Evolution explores the concepts of progress, transformation, growth, and advancement in an age when images are taking a dramatic shift in the role they play in our lives.

Weekend Portfolio:  Žilvinas Kropas

Weekend Portfolio: Žilvinas Kropas

THE SOLAR SCRIPT PHENOMENON

An excerpt from Prof. Dr. Remigjus Venckus’s A critical review of Žilvinas Kropas’s photography:

“Representing the trend of experimental photography, known as solargraphy, the artist questions the phenomenon of writing, providing the viewer with intentional directions that make us reflect on the very origin of the title of photography: the Greek phos (φως) means light, while graphis (γραφις) is the paintbrush. Which means that with minimal means Žilvinas Kropas is able to capture what is written or painted by nature. This is what he thinks about it:

“I am a cronicler of time, all the time that has passed is layered in one photography, there is little I as an artist can do here… The final photograph is full of surprises and uncertainties, many strange things. Photography may be unpredictable and mysterious, somehow out of this Earth, like some other abstract world. It makes one wish to observe it for a very long time, and immerse into it with one’s thoughts. […] My artworks are practically created by the sun, the air, water, i.e. all the natural environment that does not depend on me. All artworks are unique, they are impossible to reproduce. “

When I regard the photographs of Žilvinas Kropas, I never stop asking myself about what photography is. I come to the conclusion that, on the one hand, we are used to attributing to photography the function of documenting the recognizable world or beautifying the reality; on the other hand, in this way we are forgetting that photographs may be capricious, characteristic, noncompromising – like bright personalities. In this contemporary world of universal depreciation of the image artists like Žilvinas Kropas return the character of photography to the Olympus of arts.  

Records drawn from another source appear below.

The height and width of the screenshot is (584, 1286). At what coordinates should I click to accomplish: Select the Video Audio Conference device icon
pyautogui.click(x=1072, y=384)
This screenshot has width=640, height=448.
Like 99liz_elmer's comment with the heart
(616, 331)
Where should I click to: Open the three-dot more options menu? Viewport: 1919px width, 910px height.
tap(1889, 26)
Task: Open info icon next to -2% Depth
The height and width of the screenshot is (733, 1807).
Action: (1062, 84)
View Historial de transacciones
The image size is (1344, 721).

Žilvinas Kropas’s attitude to photography is partly and intuitively relatable to the origin of a term that defines the negative-positive process, invented by William Henry Fox Talbot (1800 – 1877). Calotype is the title of a phototechnique that evolutionizes much like poetry: first, at the begining of the technology it was named photogenical drawing and héliographie, which means solar script, second, the Greek kalos (καλός) means beautiful, and tupos (τύπος) is impression. Without doubt, the artworks of Žilvinas Kropas give an impression of beauty.”